"Detective novels are a retreat into an imaginary past in which a small number of protagonists circle one another in an enclosed dream world. A cordon sanitaire of fantasy protects the characters from the clumsy, grubby reality of life around them; although there are plots, betrayals and killings, these seem far removed from the paranoia of one's own time, and readers have the satisfying certainty that the sleuth will resolve the puzzle and rout the murderer."
So writes Richard Davenport-Hines in The London Library Magazine in an article in which he looks at the "escapist pleasures" of the Library's detective fiction collection - which includes Cyril Hare's books.
Hare's Tragedy at Law is the CBG's second taste of the crime novel, and is more austere and cleanly cut and less atmospheric and uninhibitedly 'luxuriant' than Margery Allingham's marvellous The Tiger in the Smoke, but nevertheless it is very enjoyable indeed. Hare was a barrister, and it's the vanished world of the judge and his retinue on circuit in the south of England during the early days of the war which is the setting for the various disturbing events which involve at their centre The Honourable Sir William Hereward Barber, Justice of the King's Bench Division. It is a lawyer's book, precise, considered, inward-looking, and it shows a healthy degree of pomposity-pricking self-awareness!

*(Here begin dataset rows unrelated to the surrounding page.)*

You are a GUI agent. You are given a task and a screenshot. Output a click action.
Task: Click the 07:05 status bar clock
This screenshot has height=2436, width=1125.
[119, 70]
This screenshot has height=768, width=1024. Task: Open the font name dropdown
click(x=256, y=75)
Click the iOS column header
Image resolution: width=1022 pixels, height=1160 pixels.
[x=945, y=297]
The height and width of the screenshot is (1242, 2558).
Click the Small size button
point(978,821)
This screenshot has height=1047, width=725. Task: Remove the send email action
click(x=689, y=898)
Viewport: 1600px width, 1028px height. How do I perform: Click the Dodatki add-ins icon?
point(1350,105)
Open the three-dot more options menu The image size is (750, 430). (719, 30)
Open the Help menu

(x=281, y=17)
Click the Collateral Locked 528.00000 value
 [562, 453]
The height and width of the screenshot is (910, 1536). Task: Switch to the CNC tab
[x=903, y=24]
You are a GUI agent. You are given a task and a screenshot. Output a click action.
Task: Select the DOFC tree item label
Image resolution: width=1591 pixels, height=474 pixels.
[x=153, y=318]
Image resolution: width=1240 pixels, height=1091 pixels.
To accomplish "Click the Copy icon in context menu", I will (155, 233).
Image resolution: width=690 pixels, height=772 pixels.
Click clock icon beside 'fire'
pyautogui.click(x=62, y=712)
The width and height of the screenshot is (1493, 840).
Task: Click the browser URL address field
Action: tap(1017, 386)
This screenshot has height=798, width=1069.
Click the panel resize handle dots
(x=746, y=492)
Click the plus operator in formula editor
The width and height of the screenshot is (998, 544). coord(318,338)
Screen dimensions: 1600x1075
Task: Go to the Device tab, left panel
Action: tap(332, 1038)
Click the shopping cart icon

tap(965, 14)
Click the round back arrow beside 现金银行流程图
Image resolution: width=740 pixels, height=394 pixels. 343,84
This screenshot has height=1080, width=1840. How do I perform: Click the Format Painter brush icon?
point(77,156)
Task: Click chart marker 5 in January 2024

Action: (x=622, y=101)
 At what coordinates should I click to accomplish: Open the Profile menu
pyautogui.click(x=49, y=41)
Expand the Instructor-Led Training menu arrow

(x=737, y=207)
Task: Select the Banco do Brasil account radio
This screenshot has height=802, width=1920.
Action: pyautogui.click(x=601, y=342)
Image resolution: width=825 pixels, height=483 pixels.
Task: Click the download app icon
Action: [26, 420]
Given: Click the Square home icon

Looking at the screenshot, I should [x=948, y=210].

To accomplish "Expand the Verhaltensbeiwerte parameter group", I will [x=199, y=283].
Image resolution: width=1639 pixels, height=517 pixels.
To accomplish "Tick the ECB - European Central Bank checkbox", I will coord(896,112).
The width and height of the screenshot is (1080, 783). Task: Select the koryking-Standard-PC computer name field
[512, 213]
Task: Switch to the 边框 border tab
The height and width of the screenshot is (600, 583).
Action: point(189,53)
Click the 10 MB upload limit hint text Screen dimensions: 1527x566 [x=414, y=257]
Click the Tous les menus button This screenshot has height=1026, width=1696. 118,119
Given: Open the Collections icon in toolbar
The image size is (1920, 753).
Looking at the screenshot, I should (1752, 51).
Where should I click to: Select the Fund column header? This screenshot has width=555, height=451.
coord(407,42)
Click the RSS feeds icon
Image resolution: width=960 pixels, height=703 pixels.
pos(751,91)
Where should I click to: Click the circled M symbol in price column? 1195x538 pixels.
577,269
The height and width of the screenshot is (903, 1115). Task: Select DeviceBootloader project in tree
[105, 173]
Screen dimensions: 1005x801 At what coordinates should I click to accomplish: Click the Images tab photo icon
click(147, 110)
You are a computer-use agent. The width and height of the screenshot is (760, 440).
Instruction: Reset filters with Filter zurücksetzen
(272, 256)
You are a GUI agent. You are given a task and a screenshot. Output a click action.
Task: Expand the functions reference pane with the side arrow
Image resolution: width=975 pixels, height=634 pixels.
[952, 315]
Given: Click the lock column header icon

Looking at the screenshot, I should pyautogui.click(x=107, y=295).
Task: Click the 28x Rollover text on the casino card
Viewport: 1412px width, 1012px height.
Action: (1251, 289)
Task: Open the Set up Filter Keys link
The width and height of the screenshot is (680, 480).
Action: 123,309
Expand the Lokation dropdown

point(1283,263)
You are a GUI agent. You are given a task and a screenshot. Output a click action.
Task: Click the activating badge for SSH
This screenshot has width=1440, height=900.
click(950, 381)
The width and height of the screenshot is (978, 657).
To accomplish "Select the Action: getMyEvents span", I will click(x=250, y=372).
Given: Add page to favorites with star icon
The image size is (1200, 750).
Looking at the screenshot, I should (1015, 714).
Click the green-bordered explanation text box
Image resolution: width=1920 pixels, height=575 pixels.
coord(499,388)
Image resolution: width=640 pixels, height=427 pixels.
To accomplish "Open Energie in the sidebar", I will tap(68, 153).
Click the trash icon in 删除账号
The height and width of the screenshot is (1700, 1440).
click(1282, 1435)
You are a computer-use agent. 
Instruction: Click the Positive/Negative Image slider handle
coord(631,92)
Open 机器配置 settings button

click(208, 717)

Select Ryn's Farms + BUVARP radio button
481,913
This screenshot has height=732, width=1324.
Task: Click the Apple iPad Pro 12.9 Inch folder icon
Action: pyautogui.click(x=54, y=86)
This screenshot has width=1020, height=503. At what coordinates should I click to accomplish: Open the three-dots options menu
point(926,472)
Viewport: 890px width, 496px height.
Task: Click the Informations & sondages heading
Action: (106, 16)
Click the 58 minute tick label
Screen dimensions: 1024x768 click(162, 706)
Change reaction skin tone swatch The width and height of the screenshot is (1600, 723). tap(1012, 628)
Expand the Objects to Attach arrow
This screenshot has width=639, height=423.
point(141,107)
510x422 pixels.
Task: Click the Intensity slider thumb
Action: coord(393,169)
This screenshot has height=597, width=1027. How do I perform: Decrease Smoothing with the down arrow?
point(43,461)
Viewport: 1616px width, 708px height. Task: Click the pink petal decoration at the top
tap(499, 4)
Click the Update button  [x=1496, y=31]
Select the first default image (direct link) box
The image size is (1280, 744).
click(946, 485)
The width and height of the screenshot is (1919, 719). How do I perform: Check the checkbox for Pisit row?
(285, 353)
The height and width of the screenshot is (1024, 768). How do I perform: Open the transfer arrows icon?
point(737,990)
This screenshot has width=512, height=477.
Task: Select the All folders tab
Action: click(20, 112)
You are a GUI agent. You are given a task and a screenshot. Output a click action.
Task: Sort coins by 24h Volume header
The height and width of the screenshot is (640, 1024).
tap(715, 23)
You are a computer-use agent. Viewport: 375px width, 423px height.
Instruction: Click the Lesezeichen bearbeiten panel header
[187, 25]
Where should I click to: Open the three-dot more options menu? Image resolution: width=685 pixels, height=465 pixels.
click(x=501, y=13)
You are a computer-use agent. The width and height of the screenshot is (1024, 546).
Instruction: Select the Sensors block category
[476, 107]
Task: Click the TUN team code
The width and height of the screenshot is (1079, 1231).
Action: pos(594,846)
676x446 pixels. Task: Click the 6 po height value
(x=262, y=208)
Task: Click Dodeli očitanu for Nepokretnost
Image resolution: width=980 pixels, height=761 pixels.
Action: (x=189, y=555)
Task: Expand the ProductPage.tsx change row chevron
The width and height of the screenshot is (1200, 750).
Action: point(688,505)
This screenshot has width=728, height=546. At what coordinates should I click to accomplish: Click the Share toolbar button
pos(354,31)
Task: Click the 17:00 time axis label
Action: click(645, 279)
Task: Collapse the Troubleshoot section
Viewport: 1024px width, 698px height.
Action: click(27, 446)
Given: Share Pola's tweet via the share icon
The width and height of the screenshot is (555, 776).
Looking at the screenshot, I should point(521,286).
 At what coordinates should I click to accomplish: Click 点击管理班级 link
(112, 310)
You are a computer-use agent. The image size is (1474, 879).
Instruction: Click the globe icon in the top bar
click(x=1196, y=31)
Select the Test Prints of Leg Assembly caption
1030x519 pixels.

P.D. James, as quoted on the cover, says it is "written with elegance and wit", and I agree. I loved the occasional authorial aside - "Her ladyship interjected a comment upon the Court of Criminal Appeal which, in deference to that august institution, may here be omitted" - and a professional interest in the setting and subject-matter was fully satisfied by both the minutiae and the greater scheme of the plot respectively, while both, I think, avoided excluding the layman.
Returning to Richard Davenport-Hines' article, he describes Cyril Hare's books as "wise, elegant novels" and says, tantalisingly, that his An English Murder
"has a brilliantly convincing motive for homicide that no novelist has used before or since"! But what of Tragedy at Law? I loved it, and I did guess 'who did it', which was cleverly, pleasingly plotted, I thought; how about you?